_WHAT IS REQUIRED:_
Every line below from the one with "Open the Explorer help question mark icon" through the one with "Viewport: 1317px width, 731px height." is to be repeated exactly, with no picture among them.
**** THE RECORDS ****
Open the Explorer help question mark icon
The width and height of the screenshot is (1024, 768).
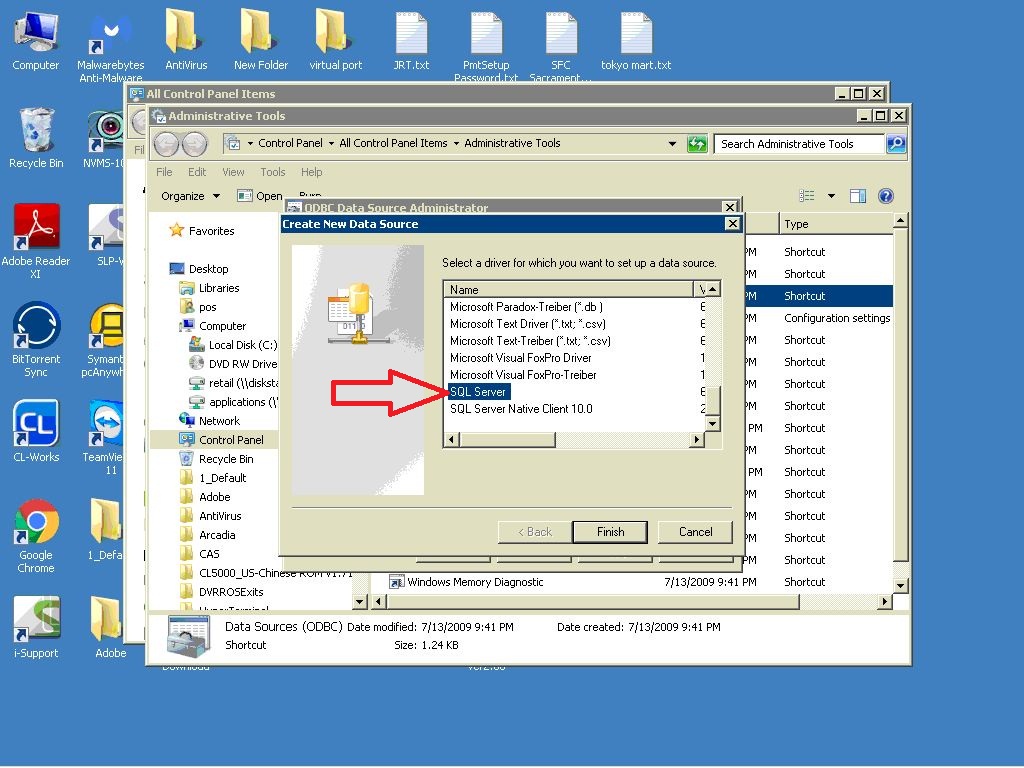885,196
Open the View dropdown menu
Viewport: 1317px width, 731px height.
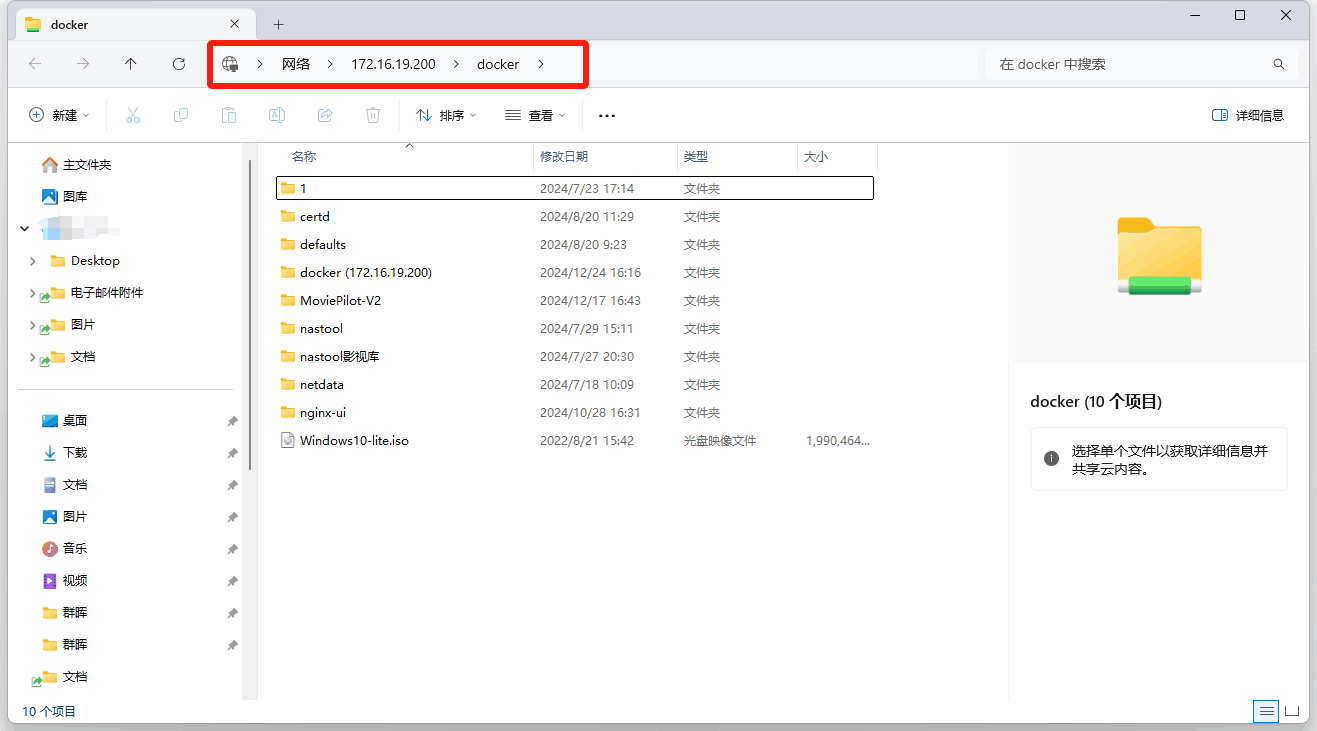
****
**** THE RECORDS ****
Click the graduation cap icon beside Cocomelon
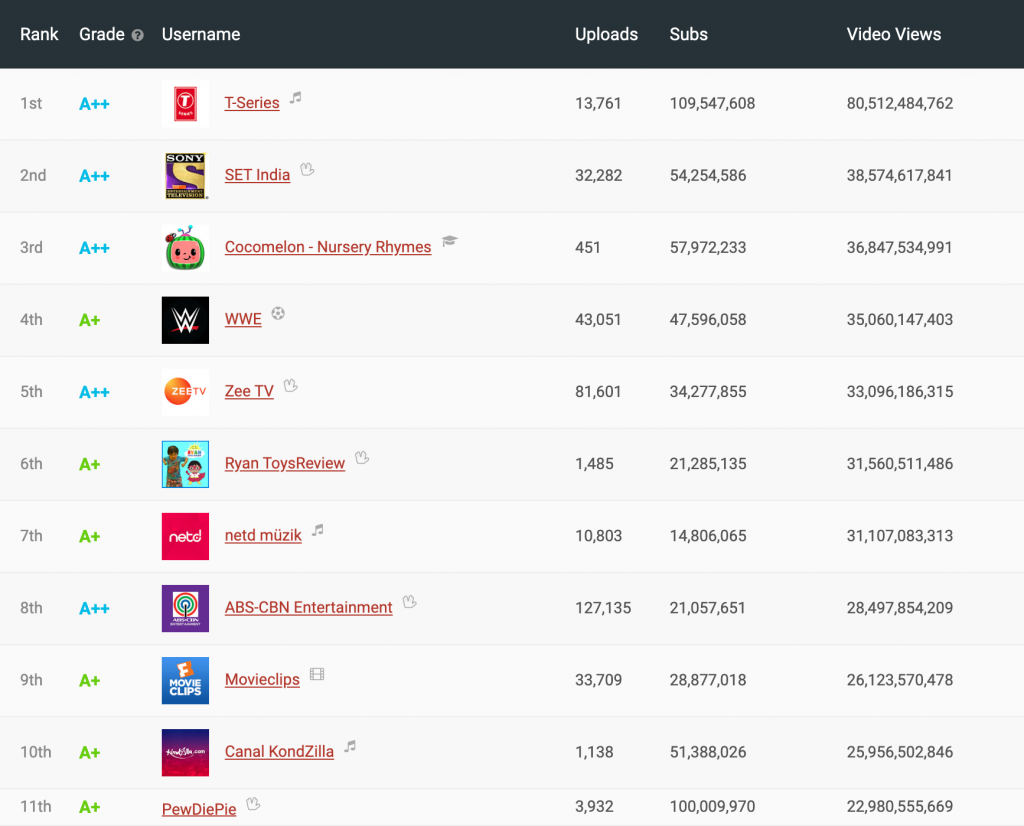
****
_FINISHED TASK:_
Open the Explorer help question mark icon
The width and height of the screenshot is (1024, 768).
885,196
Open the View dropdown menu
Viewport: 1317px width, 731px height.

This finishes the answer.